- _Problem statement_
Please write out word for word the opening lines of the material, including the line with "Reporter: (994, 272)" as the last.

- _Task inputs_
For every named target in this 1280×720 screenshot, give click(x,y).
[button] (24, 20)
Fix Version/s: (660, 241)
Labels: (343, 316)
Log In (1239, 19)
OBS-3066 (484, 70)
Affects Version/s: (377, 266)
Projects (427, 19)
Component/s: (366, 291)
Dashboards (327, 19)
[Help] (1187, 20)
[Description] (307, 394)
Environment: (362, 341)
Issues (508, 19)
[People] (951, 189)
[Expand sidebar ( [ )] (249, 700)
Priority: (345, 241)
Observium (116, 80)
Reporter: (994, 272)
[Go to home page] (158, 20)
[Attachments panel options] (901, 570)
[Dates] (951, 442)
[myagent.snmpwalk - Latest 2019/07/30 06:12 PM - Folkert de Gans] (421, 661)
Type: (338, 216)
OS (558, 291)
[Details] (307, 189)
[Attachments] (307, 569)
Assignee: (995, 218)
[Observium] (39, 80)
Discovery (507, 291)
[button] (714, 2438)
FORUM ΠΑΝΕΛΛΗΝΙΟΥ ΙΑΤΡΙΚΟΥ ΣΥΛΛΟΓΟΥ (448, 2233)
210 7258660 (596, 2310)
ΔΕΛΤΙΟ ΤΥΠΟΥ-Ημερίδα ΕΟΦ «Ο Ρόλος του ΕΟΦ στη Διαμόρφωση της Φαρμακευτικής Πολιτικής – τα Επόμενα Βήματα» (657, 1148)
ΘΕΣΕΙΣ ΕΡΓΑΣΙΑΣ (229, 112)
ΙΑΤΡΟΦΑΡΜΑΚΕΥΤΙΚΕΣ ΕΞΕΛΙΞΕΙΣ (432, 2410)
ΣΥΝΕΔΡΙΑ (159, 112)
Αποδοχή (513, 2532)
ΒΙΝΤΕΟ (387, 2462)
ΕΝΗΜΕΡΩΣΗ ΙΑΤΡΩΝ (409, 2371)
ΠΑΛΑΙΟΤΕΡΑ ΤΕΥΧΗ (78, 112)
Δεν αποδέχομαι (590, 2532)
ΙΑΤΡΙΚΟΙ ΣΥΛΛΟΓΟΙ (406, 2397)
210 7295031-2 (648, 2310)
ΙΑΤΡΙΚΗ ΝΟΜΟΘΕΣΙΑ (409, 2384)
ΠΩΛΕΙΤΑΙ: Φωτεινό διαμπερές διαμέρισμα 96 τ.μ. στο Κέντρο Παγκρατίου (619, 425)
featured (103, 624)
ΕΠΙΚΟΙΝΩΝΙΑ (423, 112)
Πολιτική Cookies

- _Solution_
For every named target in this 1280×720 screenshot, give click(x,y).
[button] (24, 20)
Fix Version/s: (660, 241)
Labels: (343, 316)
Log In (1239, 19)
OBS-3066 (484, 70)
Affects Version/s: (377, 266)
Projects (427, 19)
Component/s: (366, 291)
Dashboards (327, 19)
[Help] (1187, 20)
[Description] (307, 394)
Environment: (362, 341)
Issues (508, 19)
[People] (951, 189)
[Expand sidebar ( [ )] (249, 700)
Priority: (345, 241)
Observium (116, 80)
Reporter: (994, 272)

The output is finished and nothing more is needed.